Clinical characteristics of sarcoma cases in which long-term disease control was achieved with trabectedin treatment: A retrospective study

Akihiro Ohmoto; Kenji Nakano; Naoki Fukuda; Xiaofei Wang; Tetsuya Urasaki; Naomi Hayashi; Hirotaka Suto; Shohei Udagawa; Ryosuke Oki; Yasuyoshi Sato; Mayu Yunokawa; Makiko Ono; Masanori Saito; Yusuke Minami; Keiko Hayakawa; Taisuke Tanizawa; Keisuke Ae; Seiichi Matsumoto; Junichi Tomomatsu; Shunji Takahashi

doi:10.1371/journal.pone.0280508

Abstract

Trabectedin is a therapeutic option for patients with advanced sarcoma. While a randomized trial demonstrated its prolonged progression-free survival (PFS), the reported PFS was <6 months. Some patients can achieve long-term disease control with this treatment. However, the reference information is insufficient. Herein, we retrospectively reviewed 51 sarcoma patients who received trabectedin. We analyzed the clinicopathological features, trabectedin dose, administration schedule, and clinical outcomes, including the overall response rate (ORR) and PFS. Among them, we assessed the detailed data of patients who achieved long-term disease control (PFS >1 year). The ORR in the 49 evaluable patients was 8%, and the median PFS in 51 patients was 7.5 months. Six patients (12%) achieved PFS of >1 year. Five of the six patients had metastatic lesions at trabectedin initiation. The pathological subtypes were myxoid liposarcoma (n = 2), leiomyosarcoma (n = 2), synovial sarcoma (n = 1), and Ewing sarcoma (n = 1). The final administration dose was the minimum dose (0.8 mg/m²) in two patients who continued the treatment over 20 cycles. The best radiological response was partial response (PR) in two myxoid liposarcoma patients and stable disease in four. The durations from trabectedin initiation to the first response in the two PR cases were 163 and 176 days, respectively. Our results support the validity of continuing trabectedin at a sustainable dose and interval in patients who can tolerate it. These results may be useful when considering the clinical application of trabectedin.

Citation: Ohmoto A, Nakano K, Fukuda N, Wang X, Urasaki T, Hayashi N, et al. (2023) Clinical characteristics of sarcoma cases in which long-term disease control was achieved with trabectedin treatment: A retrospective study. PLoS ONE 18(3): e0280508. https://doi.org/10.1371/journal.pone.0280508

Editor: Robert S. Benjamin, University of Texas M. D. Anderson Cancer Center, UNITED STATES

Received: April 2, 2022; Accepted: January 2, 2023; Published: March 1, 2023

Copyright: © 2023 Ohmoto et al. This is an open access article distributed under the terms of the Creative Commons Attribution License, which permits unrestricted use, distribution, and reproduction in any medium, provided the original author and source are credited.

Data Availability: All relevant data are within the paper and its Supporting information files.

Funding: The authors received no specific funding for this work.

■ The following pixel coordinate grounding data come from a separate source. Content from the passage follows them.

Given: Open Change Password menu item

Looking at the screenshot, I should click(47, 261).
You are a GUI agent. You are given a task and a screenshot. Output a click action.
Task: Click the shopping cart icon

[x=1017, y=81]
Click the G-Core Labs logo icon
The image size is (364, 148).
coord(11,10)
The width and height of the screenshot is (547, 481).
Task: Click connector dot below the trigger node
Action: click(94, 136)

Competing interests: NO authors have competing interests.

Introduction

Limited treatment options are available for patients with advanced or metastatic sarcoma after anthracycline failure. According to the National Comprehensive Cancer Network guidelines for advanced/metastatic soft tissue sarcoma, trabectedin is considered a second- or later-line chemotherapy drug along with pazopanib and eribulin [1]. This agent is classified into category 1 for liposarcoma and leiomyosarcoma and category 2A for other subtypes. Trabectedin is an alkylating agent that binds to DNA and blocks DNA repair mechanisms [2]. This agent has been assessed, especially for translocation-related sarcoma because trabectedin mechanistically suppresses the transcription of the oncogenic fusion proteins, such as FUS-DDIT [3]. A French randomized phase II trial demonstrated the progression-free survival (PFS) benefit of trabectedin continuation until disease progression after the first six cycles [4]. Another randomized phase II trial comparing trabectedin and best supportive care demonstrated significant PFS prolongation with trabectedin (hazard ratio 0.07, P <0.0001) [5]. However, the median PFS was <6 months, and the overall response rate (ORR) was only 8%. Therefore, further investigations are warranted to maximize clinical benefits. Patients with myxoid liposarcoma harboring the FUS-DDIT gene fusion are considered promising candidates for trabectedin. A retrospective study of 51 patients with pretreated myxoid liposarcoma exhibited remarkable ORR (51%) and PFS (median 14.0 months) [6].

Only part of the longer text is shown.